Nombreux sont ceux d’entre nous qui, ayant intériorisé ces valeurs, ont combattu et continuent de mener le combat pour elles, s’attirant la haine et la répression des courants les plus rétrogrades du nationalisme chauvin ou de l’intégrisme religieux, alimentés et attisés par les groupes d’intérêt qui ciblent à merveille leurs attaques en nous taxant d’agents de l’Occident, selon des variantes de diabolisation accouplées souvent en épithètes composées: judéo-chrétienne, judéo-marxiste, berbéro-matérialiste, parti français, laïco-assimilationnistes etc. Dans tout mon itinéraire, et un grand nombre d’Algériens sont dans mon cas, j’ai affirmé et défendu ces valeurs universelles pour elles-mêmes, en ne cachant pas mon estime et mon admiration pour la composante de la civilisation occidentale qui, à partir du quinzième siècle en particulier, a su, par l’intermédiaire des oeuvres de grands penseurs comme l’Andalou Ibn Rochd (Averroes), prendre dans l’Europe médiévale qui préparait la Renaissance, le relai des acquis précédents de l’humanité et les développer, une fois la civilisation musulmane entrée en léthargie pour les raisons historiques et géopolitiques que les spécialistes connaissent bien.

Mais précisément si j’ai pu et peux encore en direction de mes compatriotes défendre sans aucun complexe des valeurs universelles qui me sont parvenues à travers l’Occident, c’est parce que je me retrouve et me sens de civilisation musulmane, avec mes compatriotes en Algérie, avec mes frères et soeurs en civilisation dans le monde arabe et bien au-delà. Ce sentiment, cette conscience, cet esprit de solidarité sont un fait de société et de civilisation et ne passent pas obligatoirement par le rapport à la foi ou à une philosophie. C’est du même ordre que ce qu’a voulu exprimer un Copte égyptien quand ils a dit de façon métaphorique que sa religion était le christianisme et sa Patrie l’islam. Tout en éprouvant une indignation intellectuelle et morale égale, je ressens de façon plus intense et plus immédiate la souffrance d’un musulman slave de Bosnie ou albanais du Kosovo que celle des malheureux Huttus ou Tutsis que des manipulations de cercles occidentaux sous couverture « civilisationnelle religieuse » ont fini par se faire entredéchirer atrocement.

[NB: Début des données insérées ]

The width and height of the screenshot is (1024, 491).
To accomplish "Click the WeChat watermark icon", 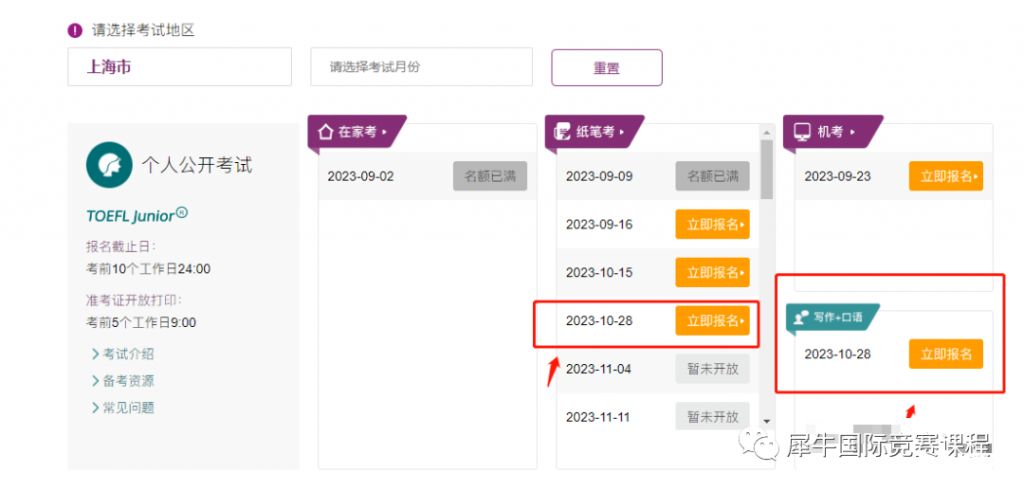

Je n’en éprouve pas pour autant, et c’est aussi le cas de la majorité de mes « coreligionnaires », une particulière sympathie pour les monarques musulmans qui se couvrent de légitimité religieuse pour brader à l’Occident le territoire et les intérêts national et social de leurs peuples. Ce qui confirme bien que dans la représentation que se font les adeptes d’une civilisation et de la religion avec laquelle elle s’entremêle, les éléments spirituels et de foi pure ne sont pas seuls en cause. L’appartenance à la catégorie d’exploité ou d’exploitant, d’opprimé ou d’oppresseur, le camp dans lequel on se trouve par rapport à un événement donné, interfèrent de façon très forte pour donner un contenu séculier à l’allégeance religieuse formelle.